WORK REQUIRED
Please write out the part of the de-comment assignment text word for word, beginning at the words "- String and" and stopping after "character literal ('...').".

Princeton University
COS 217: Introduction to Programming Systems
Assignment 1: A "De-Comment" Program
Purpose
The purpose of this assignment is to help you learn or review (1) the fundamentals
of the C programming language, (2) the details of the "de-commenting" task
of the C preprocessor, and (3) how to use the GNU/UNIX programming tools,
especially bash, xemacs, and gcc.
Background
The C preprocessor is an important part of the C programming system. Given
a C source code file, the C preprocessor performs
three jobs:
- Merge "physical" lines of source code into "logical" lines.
That is, when the
preprocessor detects a backslash character immediately followed by a newline
character, it discards both of those characters.
- Remove comments from ("de-comment") the source code.
- Handle
preprocessor directives (#define, #include, etc.) that reside in the source code.
The "de-comment" job is substantial. For example, note that the C
preprocessor must be sensitive to:
- The fact that a comment is a token delimiter. After removing a
comment, the C preprocessor must make sure that a whitespace character is in its place.
- Line numbers. After removing a comment, the C preprocessor sometimes must
insert blank lines in its place to preserve the original line numbering.
- String and character literal boundaries. The preprocessor must not
consider the character sequence (/*...*/) to be a comment if it occurs inside
a string literal ("...") or character literal ('...').

DATASET EXTRACT
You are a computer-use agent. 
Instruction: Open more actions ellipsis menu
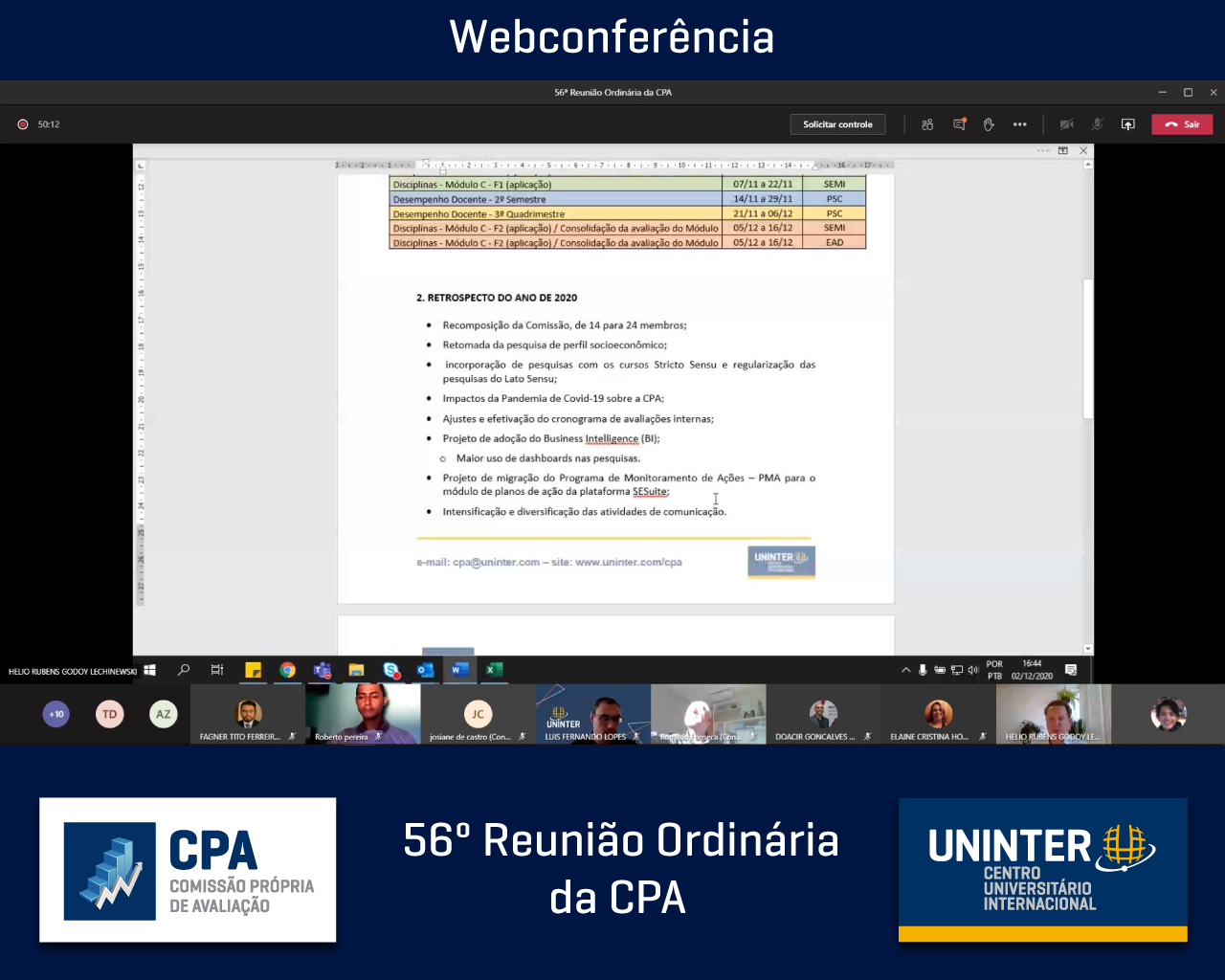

OUTPUT OF THE TASK
- String and character literal boundaries. The preprocessor must not
consider the character sequence (/*...*/) to be a comment if it occurs inside
a string literal ("...") or character literal ('...').